• Exercise directions: Instruction for the entries that follow: retype exactly the lines from the line with "Select the via" to the line with "This screenshot has height=489, width=1061.", both included, and omit all others.

• Available data:
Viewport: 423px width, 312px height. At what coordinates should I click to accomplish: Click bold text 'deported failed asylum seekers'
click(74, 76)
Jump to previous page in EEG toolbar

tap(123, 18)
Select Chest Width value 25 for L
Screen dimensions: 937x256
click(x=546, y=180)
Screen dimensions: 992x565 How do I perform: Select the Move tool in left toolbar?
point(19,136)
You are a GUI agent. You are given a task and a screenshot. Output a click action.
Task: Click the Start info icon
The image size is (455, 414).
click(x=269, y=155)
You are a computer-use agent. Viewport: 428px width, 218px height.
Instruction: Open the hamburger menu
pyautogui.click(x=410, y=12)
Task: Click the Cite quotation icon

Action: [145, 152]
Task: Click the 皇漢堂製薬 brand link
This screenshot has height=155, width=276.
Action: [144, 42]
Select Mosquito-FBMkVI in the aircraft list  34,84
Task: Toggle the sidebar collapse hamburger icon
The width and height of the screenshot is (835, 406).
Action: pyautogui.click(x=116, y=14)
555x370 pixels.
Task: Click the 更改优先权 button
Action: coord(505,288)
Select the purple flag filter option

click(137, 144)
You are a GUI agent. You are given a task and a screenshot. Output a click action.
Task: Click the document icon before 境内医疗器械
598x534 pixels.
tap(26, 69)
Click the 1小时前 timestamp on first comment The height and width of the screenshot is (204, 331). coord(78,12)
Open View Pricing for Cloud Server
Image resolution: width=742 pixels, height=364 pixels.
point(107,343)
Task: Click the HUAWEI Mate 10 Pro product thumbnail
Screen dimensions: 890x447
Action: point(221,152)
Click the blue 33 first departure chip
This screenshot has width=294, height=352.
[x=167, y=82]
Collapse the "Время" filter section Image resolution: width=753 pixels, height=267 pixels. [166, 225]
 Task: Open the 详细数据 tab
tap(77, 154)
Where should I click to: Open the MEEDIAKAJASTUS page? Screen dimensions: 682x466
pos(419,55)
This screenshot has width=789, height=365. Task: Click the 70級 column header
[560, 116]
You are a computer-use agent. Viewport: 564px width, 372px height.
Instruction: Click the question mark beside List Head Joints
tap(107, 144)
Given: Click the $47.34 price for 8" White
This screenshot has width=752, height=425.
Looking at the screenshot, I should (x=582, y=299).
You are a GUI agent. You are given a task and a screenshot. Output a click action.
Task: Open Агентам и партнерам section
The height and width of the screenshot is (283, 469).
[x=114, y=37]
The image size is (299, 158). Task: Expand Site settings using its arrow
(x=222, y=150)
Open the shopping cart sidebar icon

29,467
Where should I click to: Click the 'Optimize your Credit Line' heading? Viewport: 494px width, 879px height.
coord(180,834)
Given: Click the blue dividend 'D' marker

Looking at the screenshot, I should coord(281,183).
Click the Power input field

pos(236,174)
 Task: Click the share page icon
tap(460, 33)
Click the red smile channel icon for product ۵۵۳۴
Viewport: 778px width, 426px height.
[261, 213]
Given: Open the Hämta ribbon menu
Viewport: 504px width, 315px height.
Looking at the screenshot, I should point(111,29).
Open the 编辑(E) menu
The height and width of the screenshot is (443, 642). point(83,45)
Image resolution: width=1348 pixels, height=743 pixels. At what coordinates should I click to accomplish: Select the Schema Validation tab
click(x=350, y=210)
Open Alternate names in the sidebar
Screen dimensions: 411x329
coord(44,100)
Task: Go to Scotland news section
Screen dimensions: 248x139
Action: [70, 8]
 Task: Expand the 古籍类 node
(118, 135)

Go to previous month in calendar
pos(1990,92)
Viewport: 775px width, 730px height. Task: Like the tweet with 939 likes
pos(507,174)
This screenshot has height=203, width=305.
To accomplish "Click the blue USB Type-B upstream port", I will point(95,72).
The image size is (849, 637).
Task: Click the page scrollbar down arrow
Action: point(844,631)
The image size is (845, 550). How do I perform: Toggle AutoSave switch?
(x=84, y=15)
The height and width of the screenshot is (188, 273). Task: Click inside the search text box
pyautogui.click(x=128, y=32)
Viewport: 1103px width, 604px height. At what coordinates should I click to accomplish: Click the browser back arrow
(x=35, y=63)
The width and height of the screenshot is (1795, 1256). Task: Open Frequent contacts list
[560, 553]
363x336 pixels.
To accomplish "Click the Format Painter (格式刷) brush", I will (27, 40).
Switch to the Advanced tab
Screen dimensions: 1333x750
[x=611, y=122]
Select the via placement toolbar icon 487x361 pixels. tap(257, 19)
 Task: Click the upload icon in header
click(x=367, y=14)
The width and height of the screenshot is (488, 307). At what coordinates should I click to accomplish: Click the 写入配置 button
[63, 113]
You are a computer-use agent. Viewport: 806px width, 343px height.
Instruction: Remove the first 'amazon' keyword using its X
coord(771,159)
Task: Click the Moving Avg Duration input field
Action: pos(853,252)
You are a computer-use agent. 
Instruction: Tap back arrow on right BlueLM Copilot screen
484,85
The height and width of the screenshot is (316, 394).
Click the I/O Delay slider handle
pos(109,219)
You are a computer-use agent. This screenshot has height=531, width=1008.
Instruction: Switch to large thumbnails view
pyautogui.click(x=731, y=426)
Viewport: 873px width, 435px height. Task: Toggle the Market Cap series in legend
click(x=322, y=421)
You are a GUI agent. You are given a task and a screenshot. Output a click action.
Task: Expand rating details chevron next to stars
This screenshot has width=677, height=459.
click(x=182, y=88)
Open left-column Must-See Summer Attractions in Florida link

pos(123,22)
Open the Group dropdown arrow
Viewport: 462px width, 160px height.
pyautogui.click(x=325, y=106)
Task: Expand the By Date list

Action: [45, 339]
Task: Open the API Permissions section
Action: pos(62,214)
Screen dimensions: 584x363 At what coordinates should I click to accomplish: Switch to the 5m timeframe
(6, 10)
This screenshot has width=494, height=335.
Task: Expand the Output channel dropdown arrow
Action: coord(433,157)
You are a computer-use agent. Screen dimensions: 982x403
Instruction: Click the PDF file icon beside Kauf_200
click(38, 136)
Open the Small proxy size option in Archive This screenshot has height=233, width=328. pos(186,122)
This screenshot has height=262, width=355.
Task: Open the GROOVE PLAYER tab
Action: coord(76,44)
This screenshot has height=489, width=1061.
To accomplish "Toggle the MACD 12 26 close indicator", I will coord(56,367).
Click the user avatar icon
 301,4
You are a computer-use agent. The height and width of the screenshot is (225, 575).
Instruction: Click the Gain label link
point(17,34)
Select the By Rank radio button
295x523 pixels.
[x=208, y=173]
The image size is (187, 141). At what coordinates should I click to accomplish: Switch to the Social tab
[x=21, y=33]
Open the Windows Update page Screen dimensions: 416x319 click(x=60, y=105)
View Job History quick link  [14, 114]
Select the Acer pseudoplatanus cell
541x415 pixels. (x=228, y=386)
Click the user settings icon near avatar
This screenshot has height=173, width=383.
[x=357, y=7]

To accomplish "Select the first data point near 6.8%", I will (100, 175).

• Result below:
Select the via placement toolbar icon 487x361 pixels. tap(257, 19)
 Task: Click the upload icon in header
click(x=367, y=14)
The width and height of the screenshot is (488, 307). At what coordinates should I click to accomplish: Click the 写入配置 button
[63, 113]
You are a computer-use agent. Viewport: 806px width, 343px height.
Instruction: Remove the first 'amazon' keyword using its X
coord(771,159)
Task: Click the Moving Avg Duration input field
Action: pos(853,252)
You are a computer-use agent. 
Instruction: Tap back arrow on right BlueLM Copilot screen
484,85
The height and width of the screenshot is (316, 394).
Click the I/O Delay slider handle
pos(109,219)
You are a computer-use agent. This screenshot has height=531, width=1008.
Instruction: Switch to large thumbnails view
pyautogui.click(x=731, y=426)
Viewport: 873px width, 435px height. Task: Toggle the Market Cap series in legend
click(x=322, y=421)
You are a GUI agent. You are given a task and a screenshot. Output a click action.
Task: Expand rating details chevron next to stars
This screenshot has width=677, height=459.
click(x=182, y=88)
Open left-column Must-See Summer Attractions in Florida link

pos(123,22)
Open the Group dropdown arrow
Viewport: 462px width, 160px height.
pyautogui.click(x=325, y=106)
Task: Expand the By Date list

Action: [45, 339]
Task: Open the API Permissions section
Action: pos(62,214)
Screen dimensions: 584x363 At what coordinates should I click to accomplish: Switch to the 5m timeframe
(6, 10)
This screenshot has width=494, height=335.
Task: Expand the Output channel dropdown arrow
Action: coord(433,157)
You are a computer-use agent. Screen dimensions: 982x403
Instruction: Click the PDF file icon beside Kauf_200
click(38, 136)
Open the Small proxy size option in Archive This screenshot has height=233, width=328. pos(186,122)
This screenshot has height=262, width=355.
Task: Open the GROOVE PLAYER tab
Action: coord(76,44)
This screenshot has height=489, width=1061.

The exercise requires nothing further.